Texte de la page ▸
"""
Rappelons-le, le rôle d'une
grand-mère, même la meilleure d'entre elles, est un rôle second, voire
secondaire. Si important soit-il pour l'enfant, il ne peut en aucun cas- même
fantasmatiquement- prendre le pas sur celui des parents, ni même s'y mesurer.
Il compense, assure, apaise, mais il ne peut s'y substituer. Celles qui
s'emmêlent à vouloir recommencer, rejouer leur vie de mère à travers leurs
petits-enfants, pour la réussir ou la réparer, font plus de dégâts qu'elles ne
l'imaginent, sans même guérir les blessures qu'elles portent en elles.
Meilleure grand-mère que mère
On peut toutefois être bien
meilleure dans le rôle de grand-mère qu'on ne l'a été dans celui de mère, sans
que cela cause le moindre préjudice à quiconque. Ou presque. Avec le recul,
nombreuses sont les grands-mères qui se souviennent des difficultés de leurs
débuts dans la vie familiale. Transformation de leur couple amoureux en couple
parental, efforts pour faire de leur amant un mari et de celui-ci un père,
tentatives de dégagements de l'emprise maternelle ou paternelle, confrontation
à l'omniprésent idéal de perfection..
Comment oublier les nuits
sans sommeil et les problèmes qui s'ensuivent au travail, les difficultés
financières,les erreurs éducatives, la panique, le sentiment d'abandon, la
fatigue, l'impuissance... Beaucoup, comme moi, ont traversé les plus grosses
turbulences de leur vie pendant les jeunes années de leur enfant.
Il suffit d'un peu de mémoire
et de lucidité pour le reconnaître, chacune d'entre nous a probablement fait de
son mieux, sans que nulle n'atteigne ses propres objectifs. Winnicott le disait
bien, une bonne mère est une mère suffisamment bonne. Au-delà, c'est trop, en
deçà ce n'est pas assez.1 Toutes les jeunes mères connaissent le sentiment
d'alterner en permanence le trop et le pas assez, sans trouver souvent le bon
équilibre, ce qui leur cause d'ailleurs autant de remords que de regrets.
1.Interprétation
libre du Good enough deD.W.Winnicott
dans Processus de maturation chez
l'enfant et De la pédiatrie à la psychanalyse,Paris,Petite bibliothèque Payot.
"""
Données extraites ▸
"""
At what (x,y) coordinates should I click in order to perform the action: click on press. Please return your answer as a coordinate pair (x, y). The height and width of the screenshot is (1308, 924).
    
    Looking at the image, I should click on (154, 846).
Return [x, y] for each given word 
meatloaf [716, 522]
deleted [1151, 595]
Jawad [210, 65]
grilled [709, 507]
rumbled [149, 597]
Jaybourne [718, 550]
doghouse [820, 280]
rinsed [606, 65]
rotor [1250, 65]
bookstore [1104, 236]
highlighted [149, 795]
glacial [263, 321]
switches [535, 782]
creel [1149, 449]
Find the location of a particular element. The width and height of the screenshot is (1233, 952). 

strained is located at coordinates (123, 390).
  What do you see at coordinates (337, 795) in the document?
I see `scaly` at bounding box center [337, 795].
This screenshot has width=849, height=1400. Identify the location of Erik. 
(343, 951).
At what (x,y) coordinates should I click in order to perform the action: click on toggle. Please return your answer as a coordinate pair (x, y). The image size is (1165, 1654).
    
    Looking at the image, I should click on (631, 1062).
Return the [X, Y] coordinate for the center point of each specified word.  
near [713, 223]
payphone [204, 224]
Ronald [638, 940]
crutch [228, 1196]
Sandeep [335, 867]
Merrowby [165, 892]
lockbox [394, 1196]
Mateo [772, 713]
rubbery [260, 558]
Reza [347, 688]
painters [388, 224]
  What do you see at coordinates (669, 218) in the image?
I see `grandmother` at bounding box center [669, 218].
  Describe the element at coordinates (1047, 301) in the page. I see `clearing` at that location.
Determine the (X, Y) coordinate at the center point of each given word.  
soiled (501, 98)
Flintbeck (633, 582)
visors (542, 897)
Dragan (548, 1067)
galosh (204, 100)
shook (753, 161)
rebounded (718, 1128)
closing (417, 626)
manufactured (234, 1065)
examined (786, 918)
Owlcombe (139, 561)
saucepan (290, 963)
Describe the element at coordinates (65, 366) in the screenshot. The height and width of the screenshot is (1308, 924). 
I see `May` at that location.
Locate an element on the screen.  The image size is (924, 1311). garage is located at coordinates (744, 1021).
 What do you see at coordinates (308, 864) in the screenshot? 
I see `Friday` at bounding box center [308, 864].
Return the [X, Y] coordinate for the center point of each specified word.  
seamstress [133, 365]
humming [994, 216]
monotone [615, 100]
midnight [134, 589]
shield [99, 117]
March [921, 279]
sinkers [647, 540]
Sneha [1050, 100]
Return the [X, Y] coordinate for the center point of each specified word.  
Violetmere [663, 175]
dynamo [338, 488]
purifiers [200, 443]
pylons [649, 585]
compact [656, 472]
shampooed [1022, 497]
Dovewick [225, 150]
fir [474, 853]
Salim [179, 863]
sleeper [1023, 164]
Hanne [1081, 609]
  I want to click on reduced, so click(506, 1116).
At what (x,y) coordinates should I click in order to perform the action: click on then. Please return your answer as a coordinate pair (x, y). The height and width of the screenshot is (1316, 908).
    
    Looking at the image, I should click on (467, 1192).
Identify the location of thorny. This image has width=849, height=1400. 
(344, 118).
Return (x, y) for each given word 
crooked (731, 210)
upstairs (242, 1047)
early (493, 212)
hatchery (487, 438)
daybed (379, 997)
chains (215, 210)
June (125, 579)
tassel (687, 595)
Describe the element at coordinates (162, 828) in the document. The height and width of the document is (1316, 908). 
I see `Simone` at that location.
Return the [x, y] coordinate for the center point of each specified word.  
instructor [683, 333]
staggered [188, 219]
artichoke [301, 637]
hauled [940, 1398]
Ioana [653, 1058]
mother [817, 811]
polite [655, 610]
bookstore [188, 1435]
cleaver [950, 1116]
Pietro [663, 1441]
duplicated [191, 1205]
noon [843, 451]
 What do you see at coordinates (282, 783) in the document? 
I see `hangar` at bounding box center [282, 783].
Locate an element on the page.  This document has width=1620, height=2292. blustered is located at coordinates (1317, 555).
"""
À faire 1 ▸ Pour chacune des affirmations (a), (b) et (c), dites si elle est conforme au texte sur le rôle des grands-mères. Répondez par oui ou non, puis citez mot pour mot les mots du texte qui le prouvent. (a) Le rôle de grand-mère peut remplacer celui des parents. (b) On peut être meilleure grand-mère qu'on ne l'a été comme mère. (c) Selon Winnicott, une bonne mère est une mère parfaite.
À faire 2 ▸ Poursuivez le texte sur le rôle des grands-mères après sa dernière phrase, qui finit par « autant de remords que de regrets ».
Les lignes ne servent à rien ici.

Réponse 1 ▸
(a) Non : « Il compense, assure, apaise, mais il ne peut s'y substituer. »
(b) Oui : « On peut toutefois être bien meilleure dans le rôle de grand-mère qu'on ne l'a été dans celui de mère »
(c) Non : « une bonne mère est une mère suffisamment bonne »

Réponse 2 ▸
Avec les années, les jeunes
mères sont devenues des mères d'adoles-cents et aujourd'hui elles sont
grands-mères. Pour peu que les expériences aient amélioré leur maturité en même
temps que leur conditions d'existence, celles qui débordaient de trop nombreuses
tensions affectives, familiales ou amoureuses, peuvent enfin parvenir à une
maturité sereine. Plus de disponibilité, moins de soucis, une vie construite,
dans la plupart des cas, les grands-mères sont des femmes faites, elles ont
cessé de se battre pour exister. Elles peuvent entrer en grand-maternité le
cœur plus serein.
Autrement dit, il est plus
facile d'être grand-mère que mère. En effet,nul ne peut oublier que la fonction
maternelle porte en elle des injonctions et des contraintes psychiques d'une
rare exigence. Mettre au monde et élever des enfants remue et réveille bien des
démons intimes. Relation à la mère, nouage œdipien, dépendance affective, haine
et ressentiment, dénis et interdits de
penser... Dans le meilleur
des cas, ces rages internes se calment avec le temps. Pour peu que leur vie ne
soit pas trop dure, qu'elles réussissent à la rendre créatrice, réparatrice,
les femmes arrivent à leur maturité plus fortes,plus construites, plus
apaisées. Comme le rôle de grand-mère est plus paisible -ce n'est rappelons-le
qu'un rôle secondaire-, il est souvent bien plus facile à endosser. Ainsi, même
les femmes qui jugent sévèrement leurs années
de mère peuvent s'octroyer des félicitations pour leur rôle de
grand-mère.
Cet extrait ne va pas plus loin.